A continuación se exponen las razones más comunes para plantearse el desarrollo de una nueva identidad o plantearse el rediseño de la ya existente:


1. Amor a primera vista
La primera impresión es la que queda. No cometas el error de aplicar una mala identidad a tu empresa. Diseñar una buena marca no es un gasto, es una inversión, y con el tiempo la amortizarás.

2. El tiempo pasa para todos
Tu cartera de clientes va envejeciendo con los años. ¡Pero no todo son malas noticias! Al mismo tiempo una nueva generación va ganando su espacio en el mercado. Problema: estos nuevos clientes son jóvenes y tienen otra mentalidad más vanguardista. Solución: modificar tu identidad para adaptarte a ellos.

3. Diseñar “a la torera”
A veces sucede que el éxito de un empresa se debe a una buena gestión empresarial o a un gran producto. Es entonces cuando observamos que la marca que nos identifica se creo de manera amateur ("lo hice yo en una servilleta de bar", "porque me lo regalo mi primo que es un fenómeno con el ordenador", "copie algo de internet…") La ausencia de asesoramiento profesional provoca que tu logotipo, cada vez más conocido en el mercado, no esté al nivel de tu empresa. ¡Sigue avanzando y contrata una buena identidad!

4. Dedícate a tu negocio y nada más
Cuando un logotipo no funciona sobre diversos soportes, a pequeña escala, en diferentes acabados, no se ajusta a una web o red social… el resultado puede resultar caótico. ¡Deja que un profesional desarrolle estas aplicaciones! El adaptará tu logotipo a una fachada, flota de vehículos, embalaje de productos… de una manera correcta y sin complicaciones. ¡Evita dolores de cabeza!

5. ¡Ser "del montón" no mola!
Cuando observas que las demás empresas de tu sector usan colores o formas similares en sus logotipos a las de tu empresa, estas perdiendo la exclusividad que te hace destacar de las demás (ser especial). Por ejemplo las pescaderías usan un pescado, las ferreterías un martillo, las inmobiliarias una casa… (demasiado obvio… ¿no crees?) Para destacar de la competencia debemos evitar esto. ¡Ser diferente funciona!

6. ¡Tocado y hundido!
Siempre es más difícil recuperar la confianza perdida en una persona, que confiar en alguien nuevo. Cuando una marca es víctima de polémica, ha sido comprometida, ha servido de burla, ha sido degradada, distorsionada… lo mejor es empezar de cero con una nueva apariencia.

7. Nombres que enamoran
Elegir el nombre de tu empresa (NAMING) es muy importante para tener una buena presencia. Déjate asesorar y no hagas experimentos. Un mal ejemplo: Tu mujer Irene, tus hijos LOlo y VErónica y tú (Sergio) vivís en EXtremadura. Eso está bien. Pero… si nos basamos en esto para desarrollar el nombre de tu empresa... ¿que tenemos?... I-LO-VE-S-EX. ¡Apaga y vámonos!

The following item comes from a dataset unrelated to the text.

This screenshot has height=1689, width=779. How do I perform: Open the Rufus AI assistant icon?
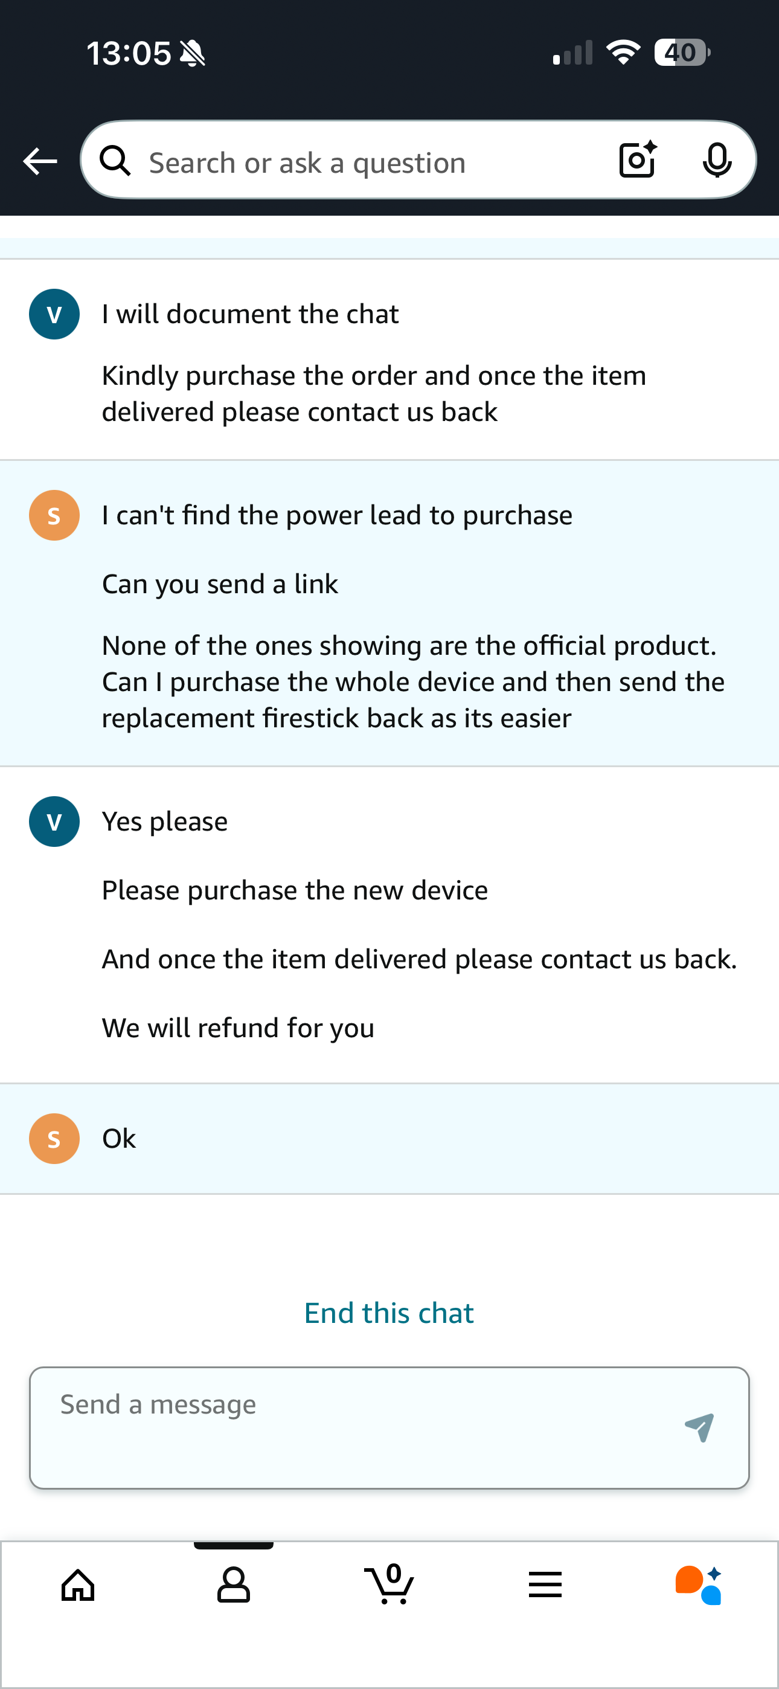click(x=699, y=1585)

8. Tu empresa crece y crece
¿Te acuerdas de tus inicios en tu pequeña ferretería? Han pasado años y tu empresa ha crecido y ampliado su mercado. ¡Ahora eres un gran distribuidor de componentes informáticos! ¿Que pinta la imagen de un tornillo en tu logotipo?... ¡Renovarse o morir!

¿Te sientes identificado con alguno de estos puntos? ¡Estas a tiempo de mejorar tu empresa!